Love of My Life: "Your windshield was so filthy I pulled in and washed your car."
Your Intrepid Hero: "Thanks, Honey!"
LML: "I also cleaned it out. And vacuumed."
YIH: "Wow . . . thanks, Honey!"
LML: "And I tried to put the book back in the glove box, but I couldn't."
*** Pregnant Pause ***
LML: "Because there was a huge wad of cash in the glovebox!"
YIH: "Oh, yeah!"
LML: "Why is there a huge wad of cash in the glovebox?"
LML: "Yes. Why?"
YIH: "Well, I told you I was saving up EMS paychecks . . . you know, to go to that course."
LML: "How much does 'that course' cost?"
YIH: "Uh . . . The Farnam course?"
LML: "Yes. How much does it cost?"
YIH: "Uh . . . about . . . . $400?"
YIH: "Do you want me to skip it?"
LML: "Nope. But I'm glad you locked the glovebox."

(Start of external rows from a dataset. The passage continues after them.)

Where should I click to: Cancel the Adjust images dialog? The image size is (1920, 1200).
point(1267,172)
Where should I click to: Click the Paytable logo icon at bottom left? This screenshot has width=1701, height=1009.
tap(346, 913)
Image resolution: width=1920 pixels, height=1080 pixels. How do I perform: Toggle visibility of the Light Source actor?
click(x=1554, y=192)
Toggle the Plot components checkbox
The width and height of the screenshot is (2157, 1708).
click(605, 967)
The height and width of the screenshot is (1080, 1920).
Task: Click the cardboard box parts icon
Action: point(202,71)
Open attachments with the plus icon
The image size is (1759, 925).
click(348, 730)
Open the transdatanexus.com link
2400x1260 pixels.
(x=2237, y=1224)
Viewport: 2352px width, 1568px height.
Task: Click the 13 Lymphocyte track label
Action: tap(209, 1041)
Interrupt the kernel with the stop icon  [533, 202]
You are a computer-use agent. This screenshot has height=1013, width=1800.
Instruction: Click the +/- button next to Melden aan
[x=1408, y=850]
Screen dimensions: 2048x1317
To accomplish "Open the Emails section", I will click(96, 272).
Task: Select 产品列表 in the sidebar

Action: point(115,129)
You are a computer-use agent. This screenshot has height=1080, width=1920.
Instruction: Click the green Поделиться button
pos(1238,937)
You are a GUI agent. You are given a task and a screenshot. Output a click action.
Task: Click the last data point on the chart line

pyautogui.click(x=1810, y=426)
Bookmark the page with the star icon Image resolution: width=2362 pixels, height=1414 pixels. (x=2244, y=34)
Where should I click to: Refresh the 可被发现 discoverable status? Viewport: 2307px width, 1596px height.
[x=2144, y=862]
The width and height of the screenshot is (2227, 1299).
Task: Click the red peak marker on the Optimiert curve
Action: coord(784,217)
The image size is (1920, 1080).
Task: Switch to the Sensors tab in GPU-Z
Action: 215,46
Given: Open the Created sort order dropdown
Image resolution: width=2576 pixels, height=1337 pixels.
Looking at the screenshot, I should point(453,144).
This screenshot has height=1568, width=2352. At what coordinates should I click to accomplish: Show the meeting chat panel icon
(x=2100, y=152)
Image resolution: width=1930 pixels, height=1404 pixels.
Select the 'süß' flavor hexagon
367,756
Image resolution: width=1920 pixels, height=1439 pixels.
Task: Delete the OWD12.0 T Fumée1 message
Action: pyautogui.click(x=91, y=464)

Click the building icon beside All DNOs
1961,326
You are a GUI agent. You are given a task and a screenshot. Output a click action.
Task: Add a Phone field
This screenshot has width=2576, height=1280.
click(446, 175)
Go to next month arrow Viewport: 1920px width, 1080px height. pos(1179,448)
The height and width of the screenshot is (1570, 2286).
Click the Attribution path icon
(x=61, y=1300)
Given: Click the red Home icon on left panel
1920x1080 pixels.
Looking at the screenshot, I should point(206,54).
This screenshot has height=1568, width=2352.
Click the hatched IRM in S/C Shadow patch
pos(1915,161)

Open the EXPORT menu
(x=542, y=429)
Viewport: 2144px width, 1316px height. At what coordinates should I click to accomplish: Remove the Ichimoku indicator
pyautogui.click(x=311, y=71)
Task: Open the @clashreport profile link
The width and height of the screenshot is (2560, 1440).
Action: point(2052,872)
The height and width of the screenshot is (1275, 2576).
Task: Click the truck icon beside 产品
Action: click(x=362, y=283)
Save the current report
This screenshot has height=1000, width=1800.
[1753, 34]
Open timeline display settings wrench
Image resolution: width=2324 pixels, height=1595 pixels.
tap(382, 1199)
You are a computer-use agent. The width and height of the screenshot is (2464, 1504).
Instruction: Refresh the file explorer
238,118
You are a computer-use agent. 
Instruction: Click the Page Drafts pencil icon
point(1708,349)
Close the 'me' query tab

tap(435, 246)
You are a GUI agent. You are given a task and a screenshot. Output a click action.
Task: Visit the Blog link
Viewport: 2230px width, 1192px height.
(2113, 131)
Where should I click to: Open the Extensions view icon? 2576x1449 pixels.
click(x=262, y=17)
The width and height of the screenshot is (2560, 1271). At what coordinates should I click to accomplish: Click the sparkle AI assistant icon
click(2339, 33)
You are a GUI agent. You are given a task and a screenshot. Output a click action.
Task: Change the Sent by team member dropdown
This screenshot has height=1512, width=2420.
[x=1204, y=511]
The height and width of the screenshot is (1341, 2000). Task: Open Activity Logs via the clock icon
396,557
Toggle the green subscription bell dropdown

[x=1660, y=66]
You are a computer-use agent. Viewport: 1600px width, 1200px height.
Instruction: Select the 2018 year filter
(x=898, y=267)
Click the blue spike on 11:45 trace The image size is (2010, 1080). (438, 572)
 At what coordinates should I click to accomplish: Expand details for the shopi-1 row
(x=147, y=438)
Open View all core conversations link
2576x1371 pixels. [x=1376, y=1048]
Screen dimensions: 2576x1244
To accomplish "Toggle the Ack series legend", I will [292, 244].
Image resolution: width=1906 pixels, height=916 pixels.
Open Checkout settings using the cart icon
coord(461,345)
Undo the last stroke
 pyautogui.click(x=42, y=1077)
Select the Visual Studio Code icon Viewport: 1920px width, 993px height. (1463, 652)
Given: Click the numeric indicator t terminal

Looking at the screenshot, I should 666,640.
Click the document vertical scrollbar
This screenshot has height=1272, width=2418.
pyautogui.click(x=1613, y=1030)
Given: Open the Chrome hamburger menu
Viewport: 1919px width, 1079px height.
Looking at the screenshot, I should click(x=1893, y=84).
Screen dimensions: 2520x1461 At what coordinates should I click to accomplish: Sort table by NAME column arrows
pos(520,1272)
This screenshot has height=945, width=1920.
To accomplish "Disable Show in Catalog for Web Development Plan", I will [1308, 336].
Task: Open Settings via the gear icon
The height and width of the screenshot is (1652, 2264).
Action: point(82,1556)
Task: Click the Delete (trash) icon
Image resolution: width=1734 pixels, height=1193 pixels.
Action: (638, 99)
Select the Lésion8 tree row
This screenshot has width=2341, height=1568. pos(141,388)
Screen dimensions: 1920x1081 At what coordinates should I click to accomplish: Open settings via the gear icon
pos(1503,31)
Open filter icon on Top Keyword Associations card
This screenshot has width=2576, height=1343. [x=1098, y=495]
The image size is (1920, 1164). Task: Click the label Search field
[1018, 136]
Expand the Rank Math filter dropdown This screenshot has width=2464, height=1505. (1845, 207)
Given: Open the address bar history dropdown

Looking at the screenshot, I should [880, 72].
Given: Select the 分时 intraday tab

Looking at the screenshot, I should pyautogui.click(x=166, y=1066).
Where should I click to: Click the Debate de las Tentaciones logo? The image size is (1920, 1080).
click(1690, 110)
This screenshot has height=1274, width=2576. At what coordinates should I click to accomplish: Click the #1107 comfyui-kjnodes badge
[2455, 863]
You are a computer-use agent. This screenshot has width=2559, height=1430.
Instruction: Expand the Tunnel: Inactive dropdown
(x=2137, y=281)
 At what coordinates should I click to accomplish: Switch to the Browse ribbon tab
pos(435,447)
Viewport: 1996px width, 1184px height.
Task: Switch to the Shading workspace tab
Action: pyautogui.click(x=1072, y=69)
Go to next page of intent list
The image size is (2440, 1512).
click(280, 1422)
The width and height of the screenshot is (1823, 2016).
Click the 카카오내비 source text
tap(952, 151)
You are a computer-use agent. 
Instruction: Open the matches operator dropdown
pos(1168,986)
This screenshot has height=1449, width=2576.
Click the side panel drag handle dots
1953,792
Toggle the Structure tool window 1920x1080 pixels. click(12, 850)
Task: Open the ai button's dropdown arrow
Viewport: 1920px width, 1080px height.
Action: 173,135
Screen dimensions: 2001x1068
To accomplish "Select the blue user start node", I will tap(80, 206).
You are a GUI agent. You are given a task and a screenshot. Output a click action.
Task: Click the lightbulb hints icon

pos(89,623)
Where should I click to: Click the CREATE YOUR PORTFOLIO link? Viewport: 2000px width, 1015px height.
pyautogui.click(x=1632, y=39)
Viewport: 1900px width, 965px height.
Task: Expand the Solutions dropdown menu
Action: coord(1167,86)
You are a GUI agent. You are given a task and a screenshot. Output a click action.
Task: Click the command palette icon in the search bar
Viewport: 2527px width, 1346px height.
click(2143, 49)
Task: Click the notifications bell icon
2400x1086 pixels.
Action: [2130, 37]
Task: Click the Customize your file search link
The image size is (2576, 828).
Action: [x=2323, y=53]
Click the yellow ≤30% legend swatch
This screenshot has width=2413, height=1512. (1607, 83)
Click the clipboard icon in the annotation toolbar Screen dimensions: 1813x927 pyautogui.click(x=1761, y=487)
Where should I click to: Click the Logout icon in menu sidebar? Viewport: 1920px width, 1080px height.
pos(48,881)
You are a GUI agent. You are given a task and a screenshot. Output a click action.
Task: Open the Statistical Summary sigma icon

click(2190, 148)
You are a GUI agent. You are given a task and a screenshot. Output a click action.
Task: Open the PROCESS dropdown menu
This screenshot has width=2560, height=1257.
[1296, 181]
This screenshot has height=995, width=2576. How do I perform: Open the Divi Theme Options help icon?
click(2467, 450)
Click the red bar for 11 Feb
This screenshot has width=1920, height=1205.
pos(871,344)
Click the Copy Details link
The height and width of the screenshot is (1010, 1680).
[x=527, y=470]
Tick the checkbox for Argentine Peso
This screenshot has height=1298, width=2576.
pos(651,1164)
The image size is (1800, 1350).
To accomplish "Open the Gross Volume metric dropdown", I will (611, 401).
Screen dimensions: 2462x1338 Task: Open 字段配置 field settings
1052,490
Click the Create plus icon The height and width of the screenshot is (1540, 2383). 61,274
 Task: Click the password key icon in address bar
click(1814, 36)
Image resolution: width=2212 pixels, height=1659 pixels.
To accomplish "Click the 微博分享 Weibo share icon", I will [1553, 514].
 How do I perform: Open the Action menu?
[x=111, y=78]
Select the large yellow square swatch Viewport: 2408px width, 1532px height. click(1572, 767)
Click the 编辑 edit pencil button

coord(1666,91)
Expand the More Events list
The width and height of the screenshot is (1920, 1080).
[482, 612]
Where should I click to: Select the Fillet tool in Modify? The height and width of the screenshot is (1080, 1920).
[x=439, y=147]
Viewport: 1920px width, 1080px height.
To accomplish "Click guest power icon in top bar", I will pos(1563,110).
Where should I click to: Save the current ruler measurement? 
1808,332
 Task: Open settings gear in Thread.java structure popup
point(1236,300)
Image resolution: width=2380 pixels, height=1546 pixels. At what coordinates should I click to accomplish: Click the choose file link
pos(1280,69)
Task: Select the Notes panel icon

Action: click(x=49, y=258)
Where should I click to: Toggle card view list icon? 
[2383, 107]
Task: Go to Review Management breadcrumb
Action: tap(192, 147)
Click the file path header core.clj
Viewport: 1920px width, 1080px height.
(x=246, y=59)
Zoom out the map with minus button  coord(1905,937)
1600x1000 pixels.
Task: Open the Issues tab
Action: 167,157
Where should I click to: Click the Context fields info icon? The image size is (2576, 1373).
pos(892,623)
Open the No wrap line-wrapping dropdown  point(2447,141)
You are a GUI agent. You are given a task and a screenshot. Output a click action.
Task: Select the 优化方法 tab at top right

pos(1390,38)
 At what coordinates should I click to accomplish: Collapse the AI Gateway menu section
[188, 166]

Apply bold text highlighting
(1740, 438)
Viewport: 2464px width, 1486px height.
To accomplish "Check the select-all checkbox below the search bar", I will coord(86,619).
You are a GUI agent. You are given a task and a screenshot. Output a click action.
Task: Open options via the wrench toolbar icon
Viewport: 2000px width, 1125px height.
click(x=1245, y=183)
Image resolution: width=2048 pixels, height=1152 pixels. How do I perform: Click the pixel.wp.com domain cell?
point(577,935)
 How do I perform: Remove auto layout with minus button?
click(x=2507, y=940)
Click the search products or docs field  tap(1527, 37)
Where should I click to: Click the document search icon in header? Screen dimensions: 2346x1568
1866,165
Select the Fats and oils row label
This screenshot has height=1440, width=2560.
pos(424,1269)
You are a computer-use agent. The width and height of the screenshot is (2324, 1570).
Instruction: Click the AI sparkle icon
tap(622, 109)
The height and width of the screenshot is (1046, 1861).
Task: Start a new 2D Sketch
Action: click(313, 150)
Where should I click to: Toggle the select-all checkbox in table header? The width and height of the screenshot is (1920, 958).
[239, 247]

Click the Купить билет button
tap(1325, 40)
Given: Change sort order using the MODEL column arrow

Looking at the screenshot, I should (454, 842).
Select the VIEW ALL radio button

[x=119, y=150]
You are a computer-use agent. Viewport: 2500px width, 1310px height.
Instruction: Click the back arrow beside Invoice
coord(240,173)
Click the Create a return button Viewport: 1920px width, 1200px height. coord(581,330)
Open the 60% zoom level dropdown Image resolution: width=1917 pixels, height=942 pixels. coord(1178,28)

(There's a kiss here and it gets kind of mushy. You see, this is my Father's Day present. For Father's Day this year, I am allowed to save up my ambulance-driving paychecks to pay for a shooting course. I wanted to do LFI-1 this year, but I got around to it too late. This course is probably actually better for me, relatively untrained n00b that I am, but it's more expensive--and although I wouldn't have lied to her about it, I figured it would be easier to explain after the money order had been sent. That was dumb. She's a hell of a woman.)